Plutôt que d’accueillir une part équitable des réfugiés du monde, les dirigeants de l’UE se sont essentiellement concentrés sur les contrôles aux frontières, la construction de clôtures et la mise à contribution de pays voisins comme garde-barrières. Près de 2 800 personnes ont déjà trouvé la mort depuis le début de l'année en essayant de gagner l'Europe. Même lorsqu’elles y parviennent, les épreuves qu’elles traversent sont loin d’être terminées, comme Amnesty International l’a constaté en Grèce, en Hongrie et ailleurs. cela ne peut et ne doit continuer. Une réaction d’urgence concertée et une refonte radicale du système d’asile défaillant de l’UE sont requises de toute urgence. Amnesty International exhorte donc les dirigeants de l’UE à :
1. Prévenir les décès survenant le long de trajets périlleux, en garantissant des voies sûres et légales de migration pour atteindre les pays de l’UE, par le biais d’une augmentation considérable du nombre de places de réinstallation, d’admissions humanitaires, de visas humanitaires et de regroupements familiaux.

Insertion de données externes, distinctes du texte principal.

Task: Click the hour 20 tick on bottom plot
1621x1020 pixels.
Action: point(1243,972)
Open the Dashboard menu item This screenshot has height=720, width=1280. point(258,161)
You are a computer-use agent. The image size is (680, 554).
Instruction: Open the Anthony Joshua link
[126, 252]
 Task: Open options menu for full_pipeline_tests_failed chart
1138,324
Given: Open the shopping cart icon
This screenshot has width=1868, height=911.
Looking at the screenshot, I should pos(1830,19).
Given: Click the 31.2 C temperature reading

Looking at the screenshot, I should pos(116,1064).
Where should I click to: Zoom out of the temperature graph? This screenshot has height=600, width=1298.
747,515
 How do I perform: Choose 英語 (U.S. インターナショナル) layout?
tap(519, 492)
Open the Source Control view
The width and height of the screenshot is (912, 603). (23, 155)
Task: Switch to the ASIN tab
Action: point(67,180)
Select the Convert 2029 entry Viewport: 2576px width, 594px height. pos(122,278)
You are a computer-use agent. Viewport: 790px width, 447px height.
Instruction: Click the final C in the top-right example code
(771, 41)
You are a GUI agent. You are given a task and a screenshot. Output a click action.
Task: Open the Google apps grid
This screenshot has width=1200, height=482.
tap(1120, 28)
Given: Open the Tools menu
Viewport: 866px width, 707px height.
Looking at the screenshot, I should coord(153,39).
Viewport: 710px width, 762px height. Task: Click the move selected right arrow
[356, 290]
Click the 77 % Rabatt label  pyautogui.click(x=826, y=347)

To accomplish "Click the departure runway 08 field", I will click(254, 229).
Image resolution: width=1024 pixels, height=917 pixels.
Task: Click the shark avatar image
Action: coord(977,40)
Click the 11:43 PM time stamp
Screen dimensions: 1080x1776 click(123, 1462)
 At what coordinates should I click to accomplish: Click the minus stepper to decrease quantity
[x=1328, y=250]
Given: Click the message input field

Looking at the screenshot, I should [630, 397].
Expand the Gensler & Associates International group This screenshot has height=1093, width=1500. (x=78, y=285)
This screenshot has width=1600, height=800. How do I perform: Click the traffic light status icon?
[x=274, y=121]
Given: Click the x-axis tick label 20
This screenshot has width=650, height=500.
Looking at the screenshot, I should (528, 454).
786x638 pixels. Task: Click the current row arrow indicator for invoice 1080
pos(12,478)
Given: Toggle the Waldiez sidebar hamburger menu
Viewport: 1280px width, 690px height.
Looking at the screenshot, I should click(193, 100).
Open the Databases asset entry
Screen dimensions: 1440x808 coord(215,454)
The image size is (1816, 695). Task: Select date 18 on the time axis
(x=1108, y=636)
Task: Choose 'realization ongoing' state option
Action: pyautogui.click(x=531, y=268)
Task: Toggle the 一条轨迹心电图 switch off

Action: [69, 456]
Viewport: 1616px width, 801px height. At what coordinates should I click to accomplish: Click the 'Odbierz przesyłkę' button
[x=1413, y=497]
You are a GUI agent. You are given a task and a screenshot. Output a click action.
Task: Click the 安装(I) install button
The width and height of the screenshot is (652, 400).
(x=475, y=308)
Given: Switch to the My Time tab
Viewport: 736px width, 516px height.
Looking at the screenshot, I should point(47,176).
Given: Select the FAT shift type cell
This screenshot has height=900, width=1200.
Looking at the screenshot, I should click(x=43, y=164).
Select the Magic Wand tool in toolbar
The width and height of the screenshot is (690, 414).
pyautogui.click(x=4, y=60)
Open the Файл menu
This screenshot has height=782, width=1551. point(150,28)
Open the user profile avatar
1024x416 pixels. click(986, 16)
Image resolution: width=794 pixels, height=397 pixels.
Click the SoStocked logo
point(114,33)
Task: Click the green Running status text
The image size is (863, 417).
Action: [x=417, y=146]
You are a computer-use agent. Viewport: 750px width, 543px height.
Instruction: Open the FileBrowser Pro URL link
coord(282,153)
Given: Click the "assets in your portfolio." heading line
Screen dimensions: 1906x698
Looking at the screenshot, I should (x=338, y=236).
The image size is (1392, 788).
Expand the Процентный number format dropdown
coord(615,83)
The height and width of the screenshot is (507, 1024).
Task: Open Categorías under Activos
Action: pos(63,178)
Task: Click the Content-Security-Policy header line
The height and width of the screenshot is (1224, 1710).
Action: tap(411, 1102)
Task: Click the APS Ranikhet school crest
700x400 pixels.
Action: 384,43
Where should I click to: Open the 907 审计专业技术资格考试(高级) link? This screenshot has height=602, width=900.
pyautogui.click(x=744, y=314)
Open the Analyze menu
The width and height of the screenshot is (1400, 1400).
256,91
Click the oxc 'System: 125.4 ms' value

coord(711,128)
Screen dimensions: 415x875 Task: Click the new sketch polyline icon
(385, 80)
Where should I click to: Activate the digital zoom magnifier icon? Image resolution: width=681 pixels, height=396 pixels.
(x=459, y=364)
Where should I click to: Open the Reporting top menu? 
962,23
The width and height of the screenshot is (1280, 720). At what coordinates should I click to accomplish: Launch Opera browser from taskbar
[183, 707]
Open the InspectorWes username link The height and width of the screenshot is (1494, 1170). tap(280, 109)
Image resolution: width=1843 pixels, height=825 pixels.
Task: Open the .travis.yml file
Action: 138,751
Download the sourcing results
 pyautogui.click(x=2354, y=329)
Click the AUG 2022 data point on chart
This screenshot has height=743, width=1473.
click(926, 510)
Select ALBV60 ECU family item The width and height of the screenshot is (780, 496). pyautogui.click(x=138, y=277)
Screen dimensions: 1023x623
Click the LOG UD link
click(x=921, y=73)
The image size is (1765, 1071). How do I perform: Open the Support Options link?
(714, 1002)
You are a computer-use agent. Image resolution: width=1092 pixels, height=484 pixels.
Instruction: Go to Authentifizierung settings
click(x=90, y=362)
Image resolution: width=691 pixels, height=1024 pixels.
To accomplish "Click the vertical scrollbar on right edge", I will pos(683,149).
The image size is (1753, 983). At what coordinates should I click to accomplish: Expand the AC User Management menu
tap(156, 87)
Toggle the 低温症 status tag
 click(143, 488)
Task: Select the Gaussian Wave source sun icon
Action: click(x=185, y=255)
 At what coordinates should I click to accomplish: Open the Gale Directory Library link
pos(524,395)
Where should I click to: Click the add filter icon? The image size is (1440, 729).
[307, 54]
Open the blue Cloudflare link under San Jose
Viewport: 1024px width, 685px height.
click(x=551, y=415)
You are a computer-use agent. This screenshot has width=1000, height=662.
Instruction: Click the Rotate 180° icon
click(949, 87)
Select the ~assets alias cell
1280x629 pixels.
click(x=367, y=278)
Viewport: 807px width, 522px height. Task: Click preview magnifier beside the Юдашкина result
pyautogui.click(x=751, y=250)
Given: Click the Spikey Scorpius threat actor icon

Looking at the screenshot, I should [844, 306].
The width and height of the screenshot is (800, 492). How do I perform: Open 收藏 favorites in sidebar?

Cela limiterait le nombre de réfugiés se lançant dans des périples dangereux, réduirait les pressions exercées sur les États à la périphérie de l’UE, garantirait une répartition plus équitable des réfugiés dans le monde et à travers les États de l’UE, et conduirait à limiter les occasions pour les passeurs de profiter de la situation.
Amnesty International évalue à 1,38 million le nombre de places de réinstallation et d’admission humanitaire requises au cours des deux prochaines années ; l’organisation se fonde pour cela sur les dernières estimations en date du Haut-Commissariat des Nations unies pour les réfugiés (HCR), selon lesquelles 1,15 million de réfugiés ont actuellement besoin d’une réinstallation, et sur l’augmentation probable de ce chiffre pour cette période.
Les États membres de l’UE, qui composent l’espace politique le plus riche, peuvent et doivent proposer au moins 300 000 places de réinstallation et d’admission humanitaire, pour les deux années à venir, aux réfugiés les plus vulnérables se trouvant hors de l’UE. Cela pourrait se faire par le biais de programmes nationaux ou d’un programme obligatoire à mettre en place par l’UE.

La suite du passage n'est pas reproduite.